▶ [Provided material]
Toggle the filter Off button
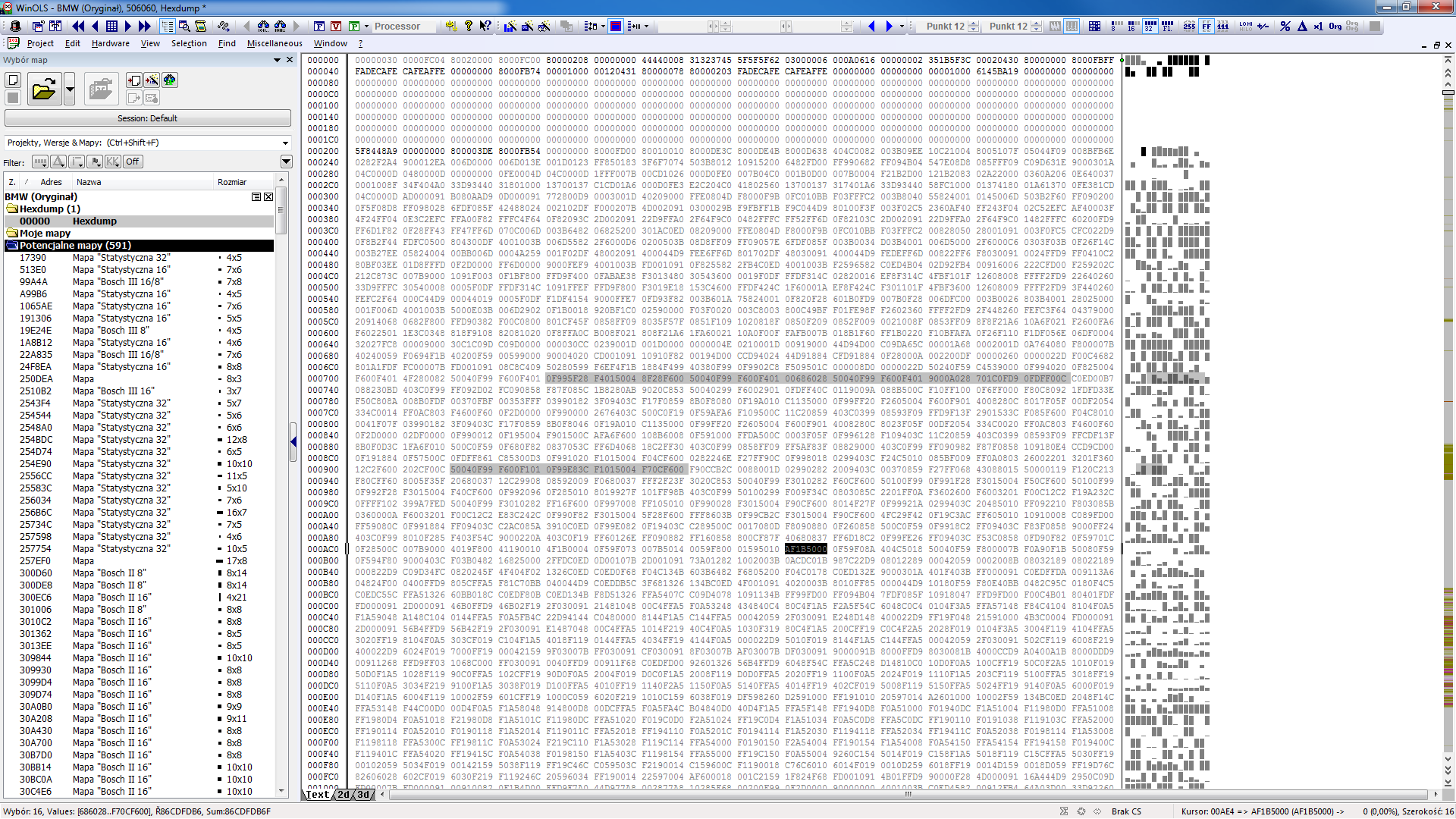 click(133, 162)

--

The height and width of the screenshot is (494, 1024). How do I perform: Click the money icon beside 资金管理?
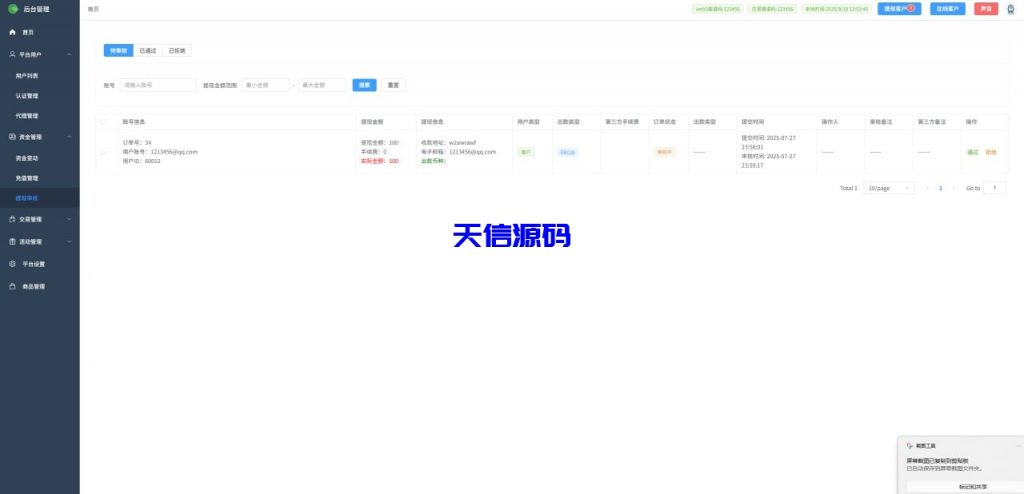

--

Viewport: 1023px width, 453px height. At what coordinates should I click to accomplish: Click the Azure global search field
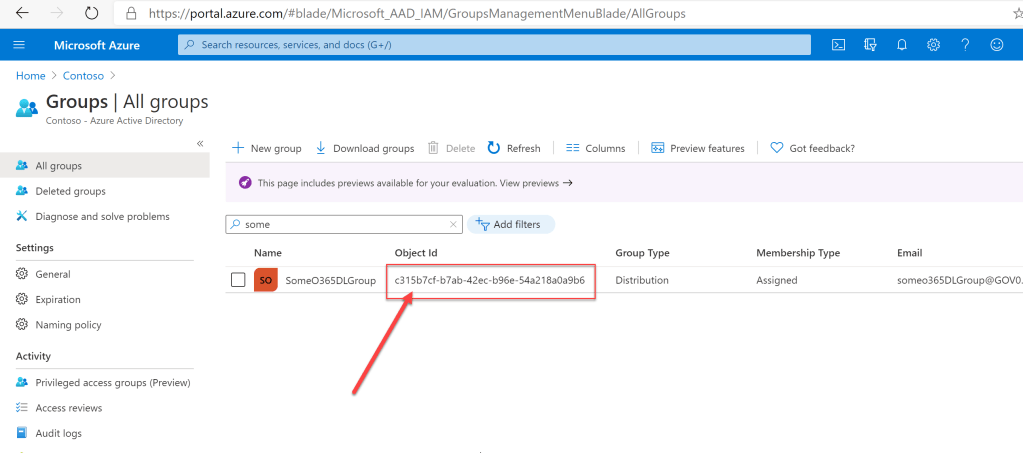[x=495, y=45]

▶ [Written task]
Replace "search field" with "search box" in the stretch from the row containing "Viewport: 1023px width, 453px" through the row containing "[x=495, y=45]", changing nothing else. Return only that stretch, leaving out the pictures.

▶ [Result of this task]
Viewport: 1023px width, 453px height. At what coordinates should I click to accomplish: Click the Azure global search box
[x=495, y=45]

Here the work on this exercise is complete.